> **Goal**:
Render the entries from the line containing "The image size is (1189, 604)." through the end of the entries as a JSON list of strings, one string per line, skipping blank lines. Leave the pictures out of the answer.

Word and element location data
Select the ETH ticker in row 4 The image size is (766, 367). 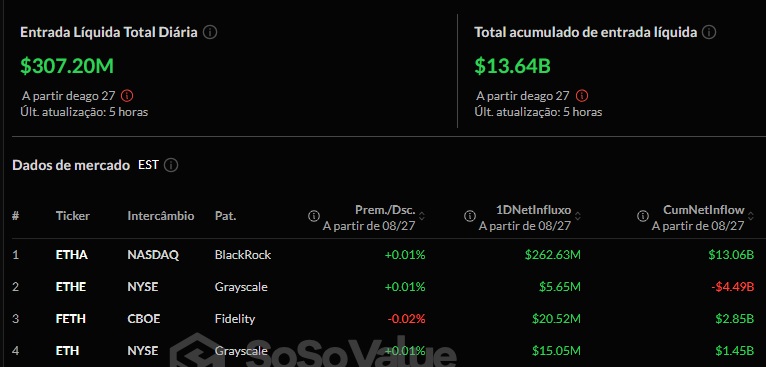click(67, 350)
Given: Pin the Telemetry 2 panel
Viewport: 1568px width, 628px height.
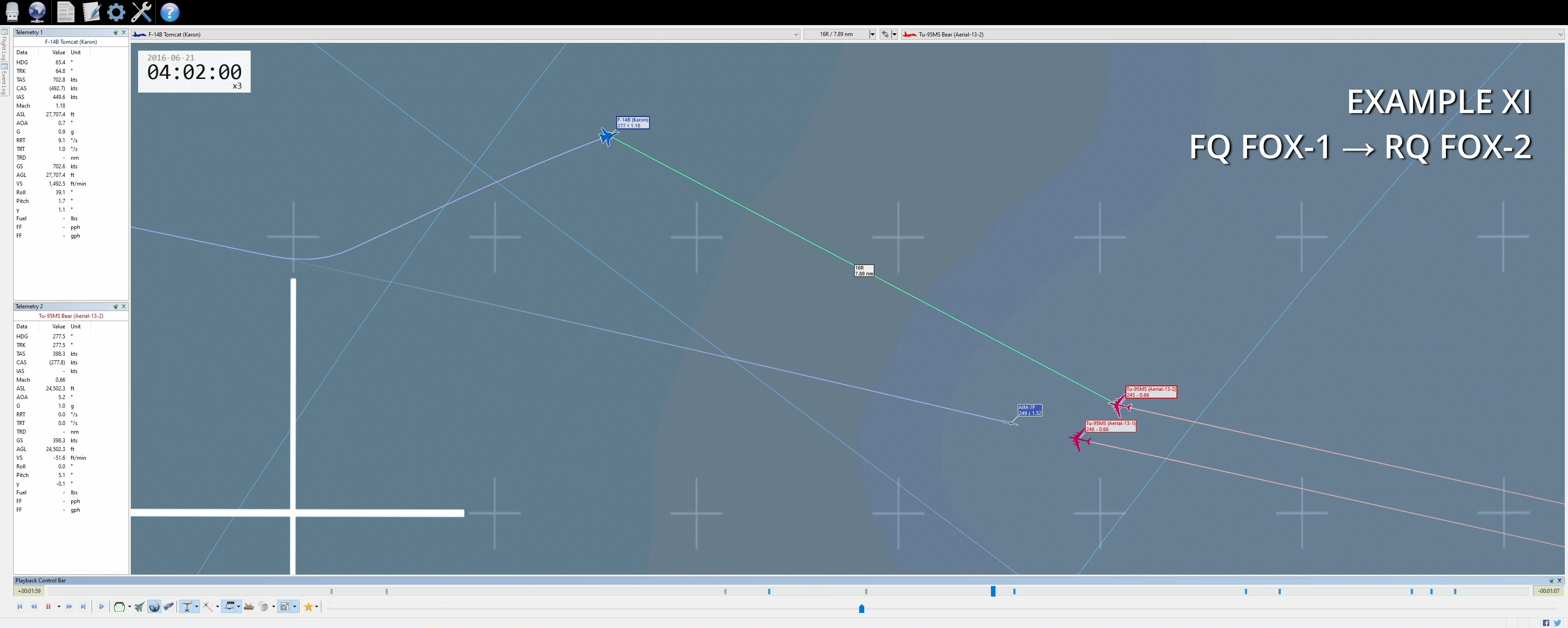Looking at the screenshot, I should pos(115,306).
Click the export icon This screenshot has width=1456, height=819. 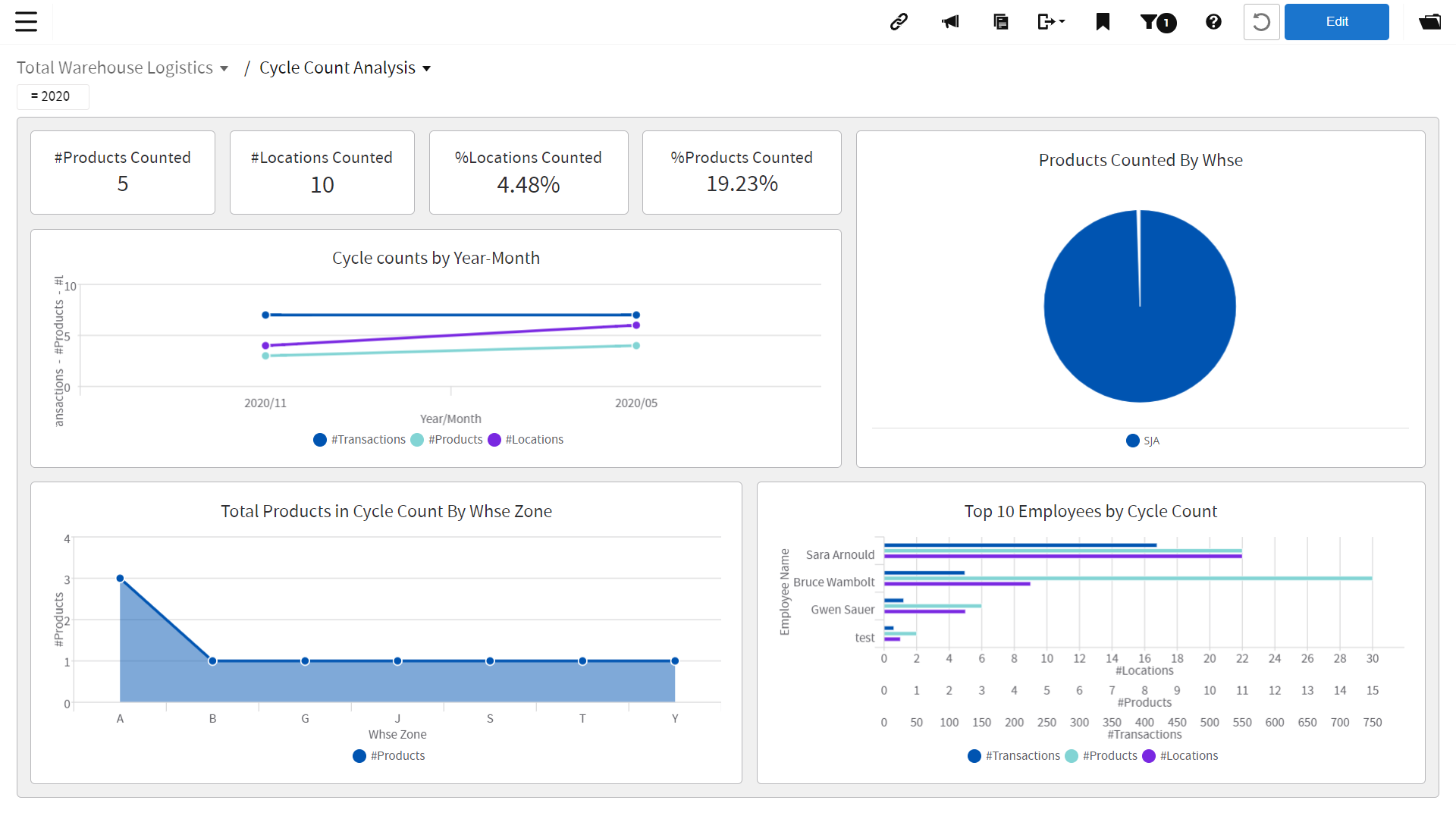click(1047, 22)
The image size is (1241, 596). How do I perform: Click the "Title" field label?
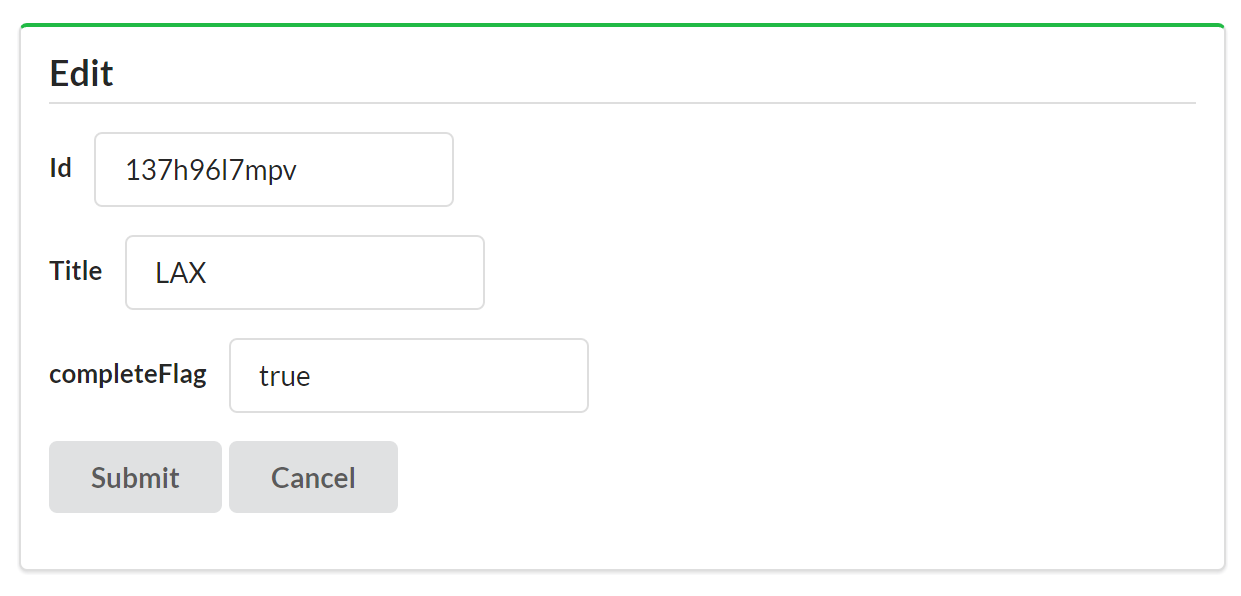click(x=76, y=271)
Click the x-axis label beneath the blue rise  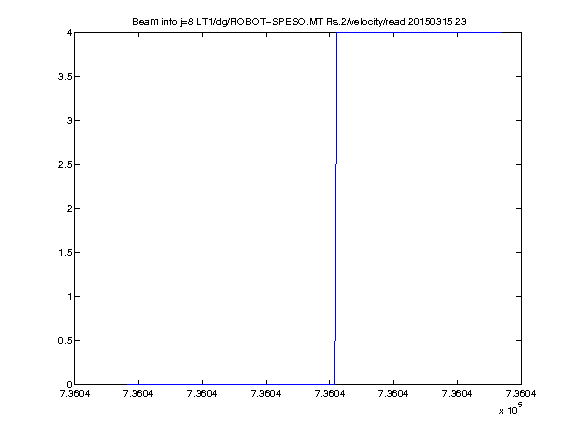pos(330,394)
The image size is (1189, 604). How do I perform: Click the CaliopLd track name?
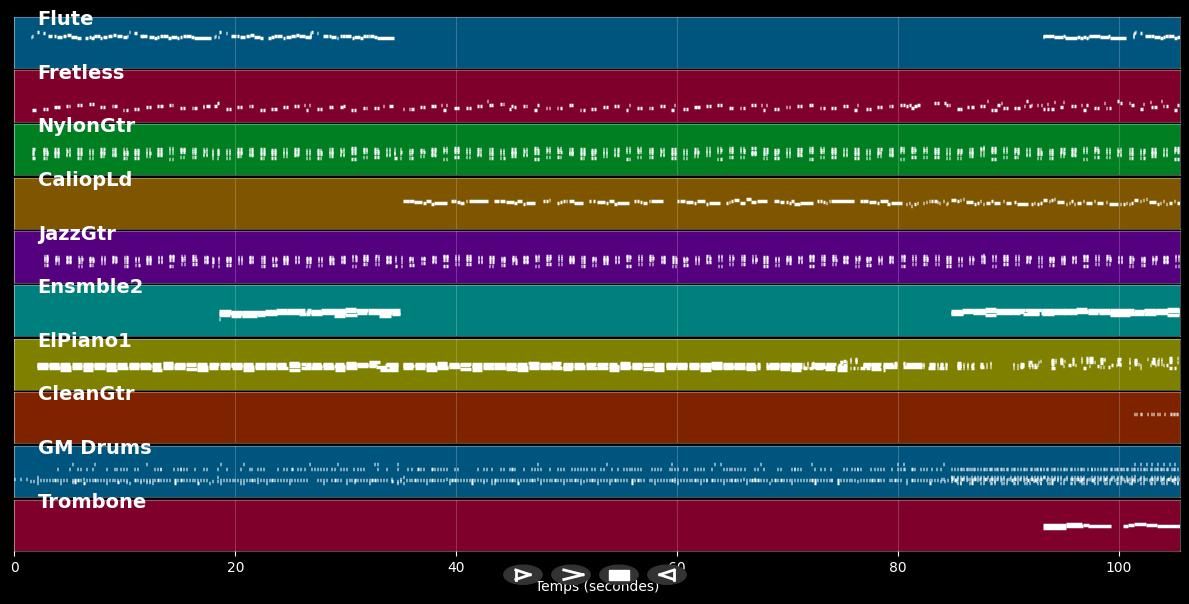coord(85,180)
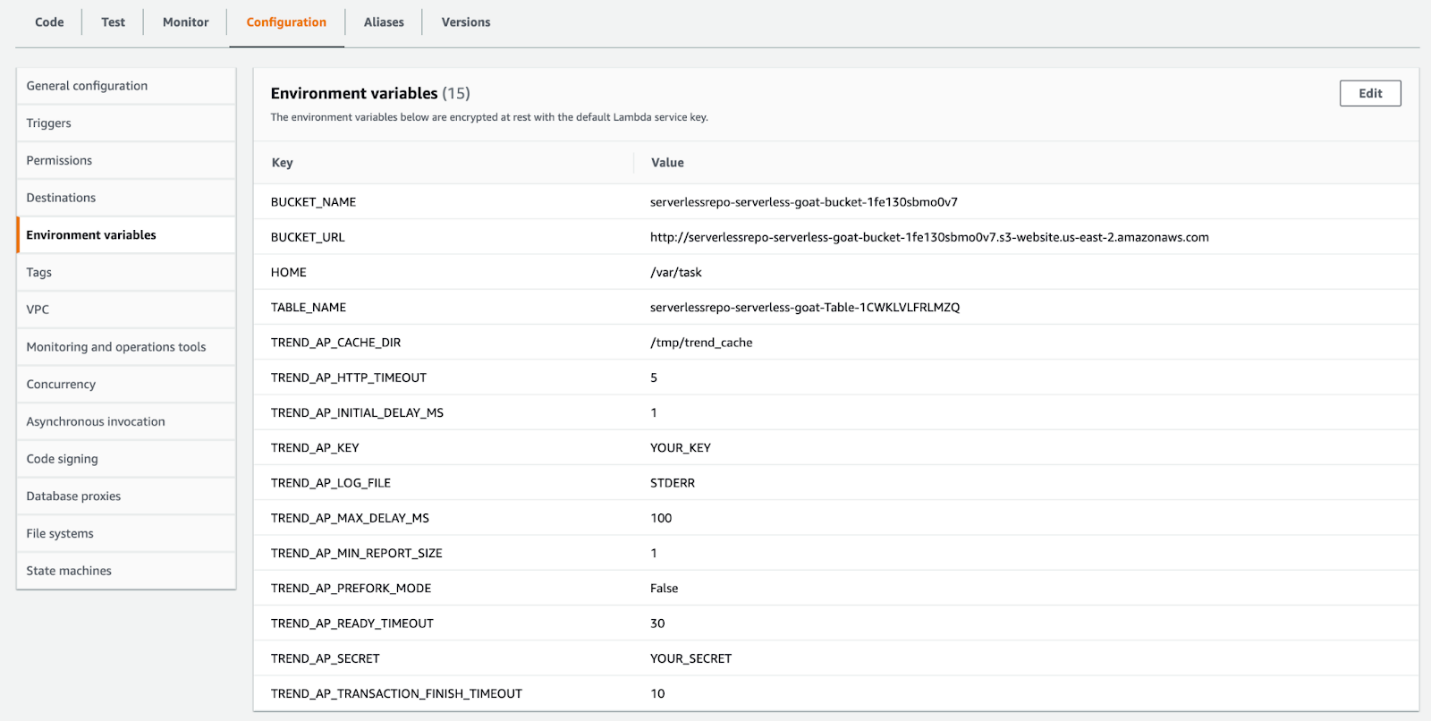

> **The response**:
[
  "The image size is (1189, 604). How do I perform: Click the CaliopLd track name?",
  "coord(85,180)"
]